--- Ausgewählte Daten ---

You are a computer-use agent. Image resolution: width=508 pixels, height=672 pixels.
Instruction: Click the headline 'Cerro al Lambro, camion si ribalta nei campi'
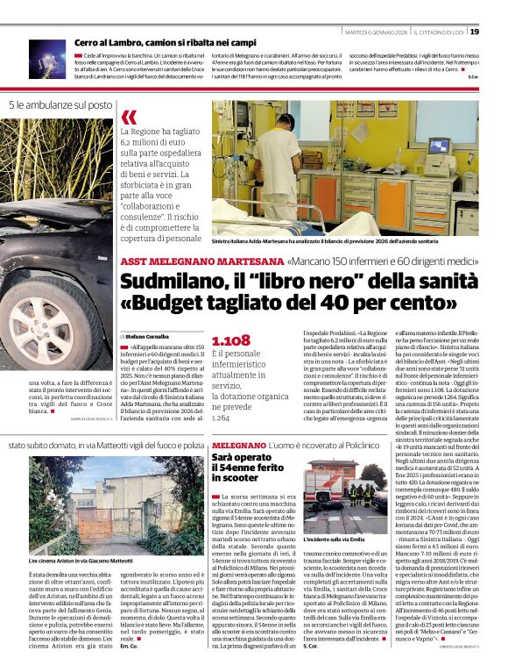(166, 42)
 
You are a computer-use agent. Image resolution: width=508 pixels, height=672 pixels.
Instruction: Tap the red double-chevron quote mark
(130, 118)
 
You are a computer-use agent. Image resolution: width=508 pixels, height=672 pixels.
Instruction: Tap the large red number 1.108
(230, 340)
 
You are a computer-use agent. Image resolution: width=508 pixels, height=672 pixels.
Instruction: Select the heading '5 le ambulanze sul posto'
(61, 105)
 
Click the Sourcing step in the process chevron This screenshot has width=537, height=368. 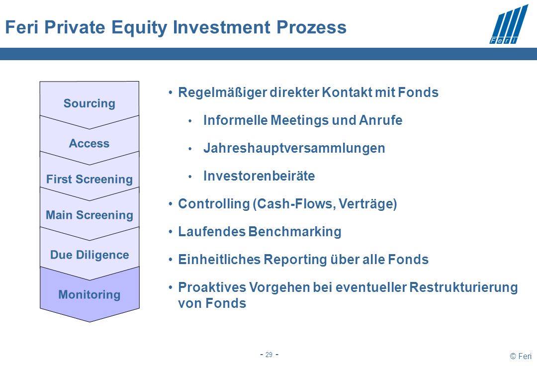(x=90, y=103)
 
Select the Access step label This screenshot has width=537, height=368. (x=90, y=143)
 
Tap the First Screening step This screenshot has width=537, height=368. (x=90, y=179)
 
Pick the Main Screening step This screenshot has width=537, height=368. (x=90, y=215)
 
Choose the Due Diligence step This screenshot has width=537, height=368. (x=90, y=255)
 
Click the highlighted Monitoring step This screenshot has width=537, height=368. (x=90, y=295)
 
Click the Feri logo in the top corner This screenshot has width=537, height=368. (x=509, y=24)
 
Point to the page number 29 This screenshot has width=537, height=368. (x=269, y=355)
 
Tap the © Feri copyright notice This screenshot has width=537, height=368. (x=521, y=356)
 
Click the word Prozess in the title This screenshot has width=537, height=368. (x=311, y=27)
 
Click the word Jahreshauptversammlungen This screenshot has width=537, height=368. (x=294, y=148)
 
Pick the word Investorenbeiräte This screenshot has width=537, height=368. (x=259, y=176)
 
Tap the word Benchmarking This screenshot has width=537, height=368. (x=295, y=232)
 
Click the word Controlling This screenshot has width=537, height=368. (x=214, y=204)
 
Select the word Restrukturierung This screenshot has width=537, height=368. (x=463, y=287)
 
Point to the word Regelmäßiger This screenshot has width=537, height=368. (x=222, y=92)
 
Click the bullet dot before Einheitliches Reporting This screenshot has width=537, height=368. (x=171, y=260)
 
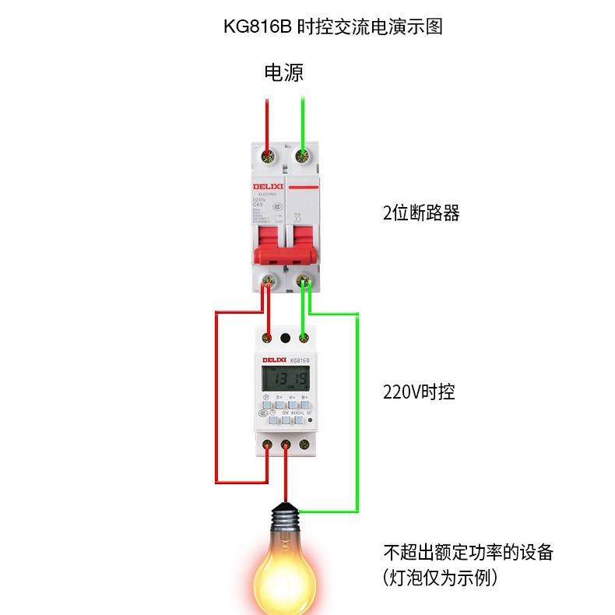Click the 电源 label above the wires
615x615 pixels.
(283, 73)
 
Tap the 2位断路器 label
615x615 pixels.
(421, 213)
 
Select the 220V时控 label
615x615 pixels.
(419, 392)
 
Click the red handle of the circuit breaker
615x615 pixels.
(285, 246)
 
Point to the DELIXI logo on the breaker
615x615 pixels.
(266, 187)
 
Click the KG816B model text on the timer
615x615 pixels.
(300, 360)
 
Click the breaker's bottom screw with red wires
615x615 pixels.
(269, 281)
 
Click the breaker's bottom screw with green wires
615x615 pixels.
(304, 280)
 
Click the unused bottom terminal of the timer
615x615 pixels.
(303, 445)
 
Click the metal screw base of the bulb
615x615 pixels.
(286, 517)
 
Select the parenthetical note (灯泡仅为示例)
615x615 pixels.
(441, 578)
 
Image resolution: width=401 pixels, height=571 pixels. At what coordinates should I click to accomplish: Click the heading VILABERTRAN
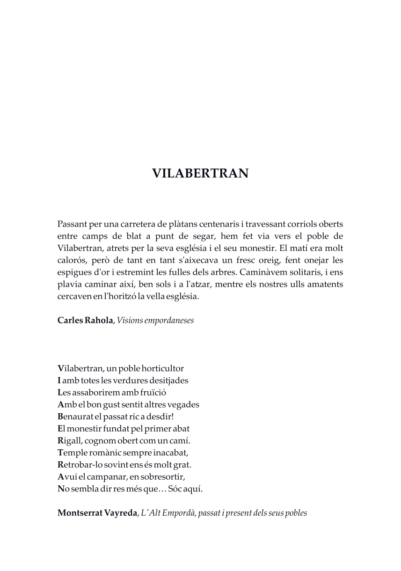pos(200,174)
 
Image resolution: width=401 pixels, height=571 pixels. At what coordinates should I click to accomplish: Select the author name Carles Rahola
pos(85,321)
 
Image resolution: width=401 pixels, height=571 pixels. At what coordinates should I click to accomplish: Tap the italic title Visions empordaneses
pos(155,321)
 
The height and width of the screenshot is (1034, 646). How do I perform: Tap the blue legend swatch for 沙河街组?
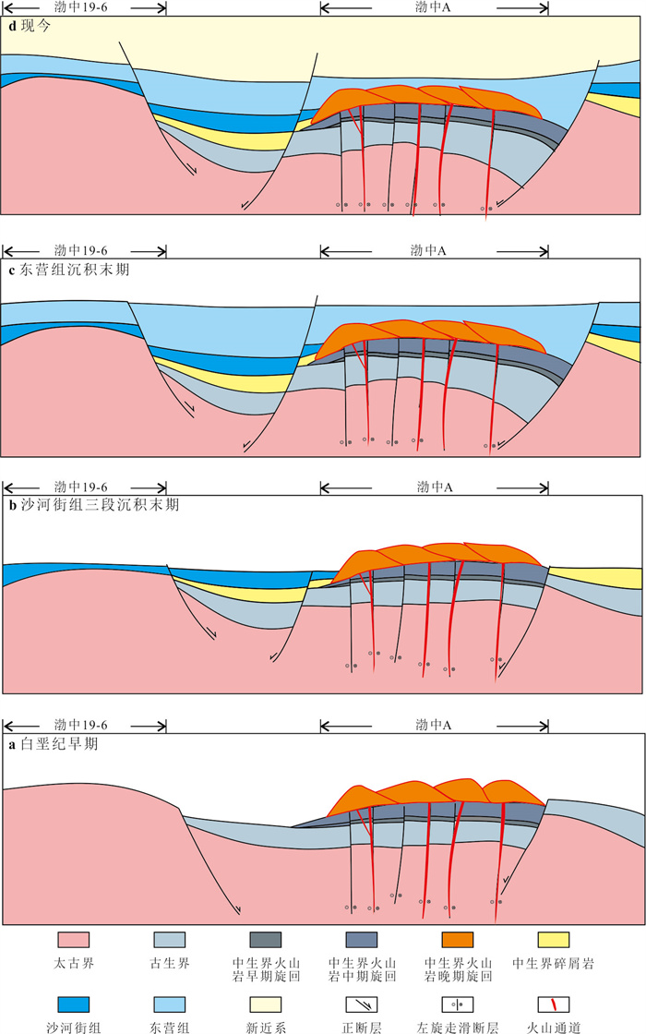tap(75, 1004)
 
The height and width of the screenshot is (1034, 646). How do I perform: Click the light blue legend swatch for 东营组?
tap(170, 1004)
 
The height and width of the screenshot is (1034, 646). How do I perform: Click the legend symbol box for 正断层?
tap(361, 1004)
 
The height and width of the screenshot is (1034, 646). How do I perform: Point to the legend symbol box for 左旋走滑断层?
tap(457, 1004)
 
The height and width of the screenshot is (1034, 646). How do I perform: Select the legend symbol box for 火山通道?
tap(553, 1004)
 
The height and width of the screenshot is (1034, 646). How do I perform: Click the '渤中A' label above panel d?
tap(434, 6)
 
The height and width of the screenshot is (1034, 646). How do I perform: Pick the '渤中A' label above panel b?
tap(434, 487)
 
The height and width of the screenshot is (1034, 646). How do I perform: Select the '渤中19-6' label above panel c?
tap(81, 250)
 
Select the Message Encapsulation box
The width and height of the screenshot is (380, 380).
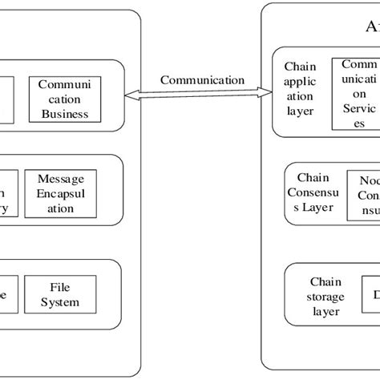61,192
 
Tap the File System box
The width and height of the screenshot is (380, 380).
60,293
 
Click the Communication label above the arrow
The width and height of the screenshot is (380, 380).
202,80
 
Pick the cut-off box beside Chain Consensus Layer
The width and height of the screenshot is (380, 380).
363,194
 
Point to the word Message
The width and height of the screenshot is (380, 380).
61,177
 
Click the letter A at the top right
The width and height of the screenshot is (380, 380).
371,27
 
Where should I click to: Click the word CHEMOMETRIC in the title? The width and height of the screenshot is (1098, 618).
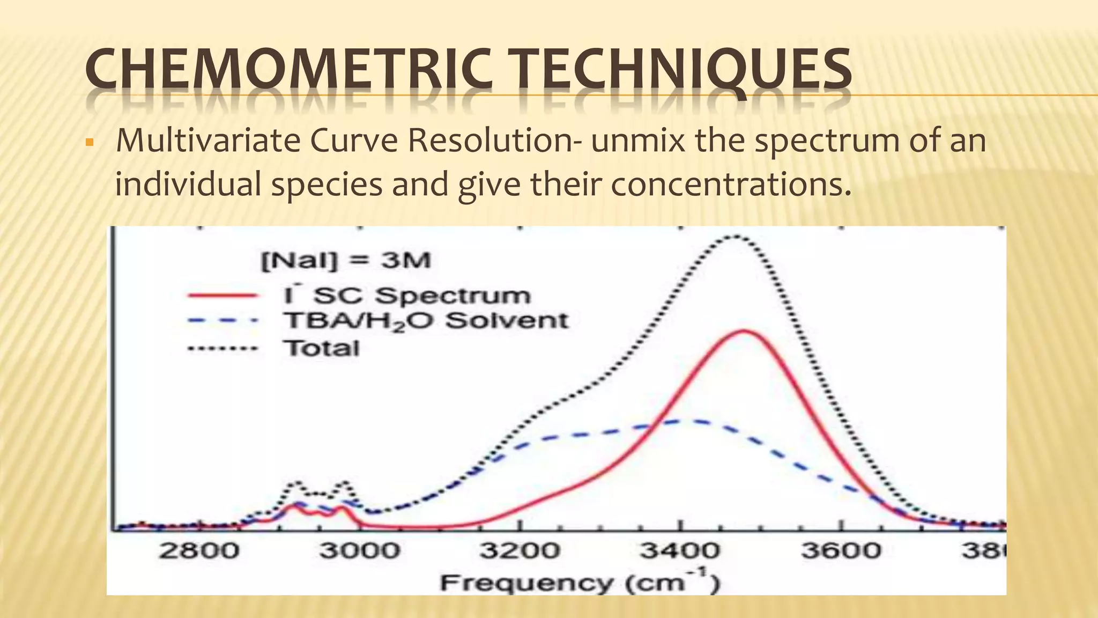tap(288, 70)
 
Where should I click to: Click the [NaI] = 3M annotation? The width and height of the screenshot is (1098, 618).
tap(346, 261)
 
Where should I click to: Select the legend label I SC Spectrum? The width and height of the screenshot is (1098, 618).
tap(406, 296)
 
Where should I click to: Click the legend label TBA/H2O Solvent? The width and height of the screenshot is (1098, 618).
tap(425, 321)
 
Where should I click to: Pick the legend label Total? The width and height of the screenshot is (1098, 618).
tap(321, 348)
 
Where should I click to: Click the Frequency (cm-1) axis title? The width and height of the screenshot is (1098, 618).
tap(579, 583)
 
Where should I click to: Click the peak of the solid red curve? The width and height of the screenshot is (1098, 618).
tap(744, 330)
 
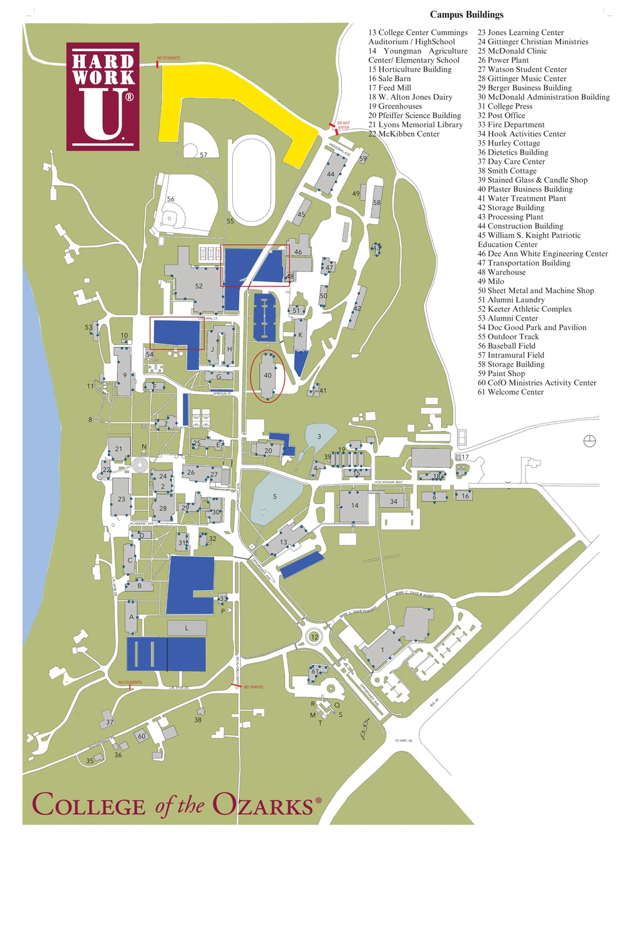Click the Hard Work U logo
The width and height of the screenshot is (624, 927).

---

▶ **Aufgabenstellung**
Schreibe die Daten als Markdown-Tabelle mit den Spalten „Nummer“ und „Zeile“ um. Beginne bei der Zeile mit „Tap the © Feri“, ende nach der Zeile mit „Click the word Prozess“ und lass Leerzeilen weg.

▶ **Ergebnis der Übung**
| Nummer | Zeile |
|---|---|
| 1 | Tap the © Feri copyright notice This screenshot has width=537, height=368. (x=521, y=356) |
| 2 | Click the word Prozess in the title This screenshot has width=537, height=368. (x=311, y=27) |